Excerpt to read ▸
A couple of weeks ago I sat down with colleagues from Democracy North Carolina to talk about their work to expand fair elections to political races across the state. These guys have exposed the problem of excessive political money for years, and from their viewpoint things are getting worse, and maybe MUCH worse after the U.S. Supreme Courts Citizens United ruling.

Democracy North Carolina helped win public campaign financing options for state level judges and for NC Commissioner of Insurance, NC Auditor and NC Superintendent of Public Instruction. They’ll be back next year, working to expand the offering to more NC races. In the meantime, a bill to provide optional public campaign financing to congressional candidates is getting more traction than ever in the wake of a Wall St.-induced financial crisis, a corporate insurance-dominated healthcare debate and the tragic Gulf oil spill. Candidates spend way too much time dialing for dollars, and too often the cash comes from agenda-driven special interests. There is another way!

Collected data ▸

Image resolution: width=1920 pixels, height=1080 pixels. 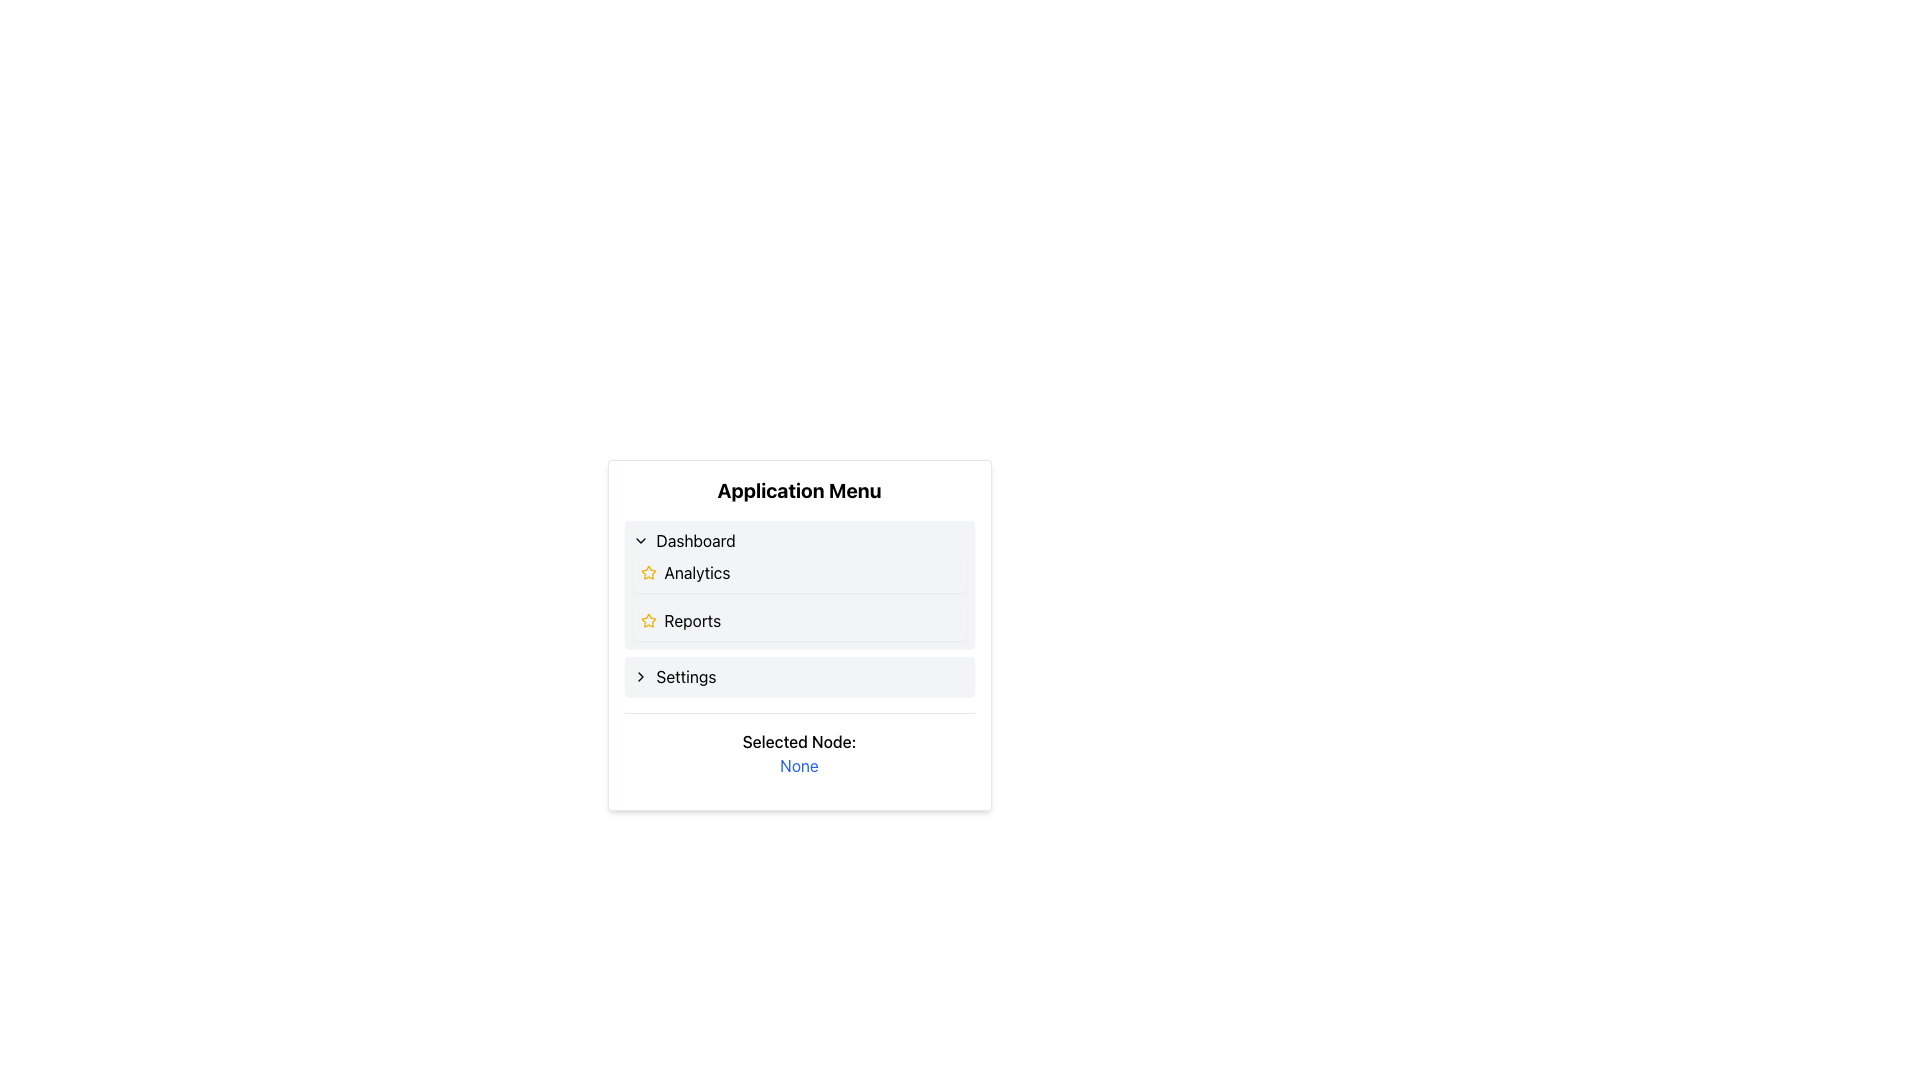 I want to click on the 'Reports' button located in the Analytics section of the application menu, so click(x=798, y=620).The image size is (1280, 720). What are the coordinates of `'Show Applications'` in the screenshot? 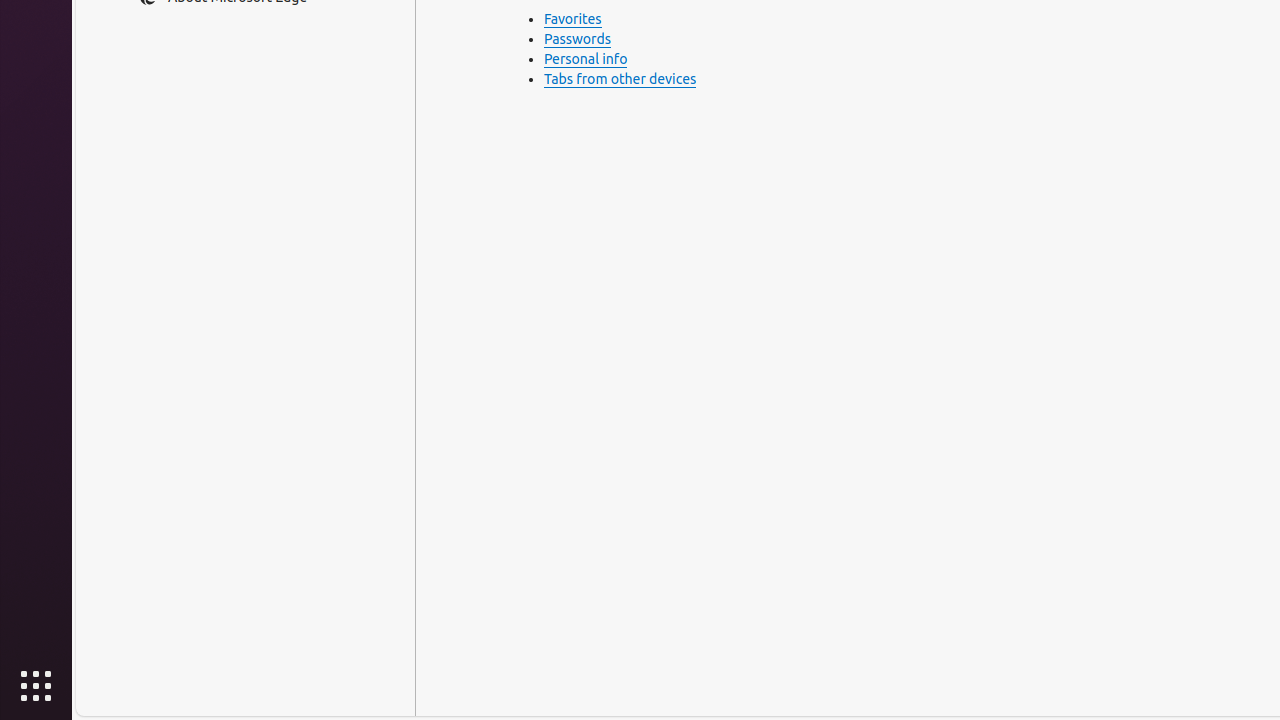 It's located at (35, 685).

Aim ▸
Return the passage on public campaign financing between "A couple of" and "Citizens United ruling.", inclusive, copied word for word.

Solution for this exercise ▸
A couple of weeks ago I sat down with colleagues from Democracy North Carolina to talk about their work to expand fair elections to political races across the state. These guys have exposed the problem of excessive political money for years, and from their viewpoint things are getting worse, and maybe MUCH worse after the U.S. Supreme Courts Citizens United ruling.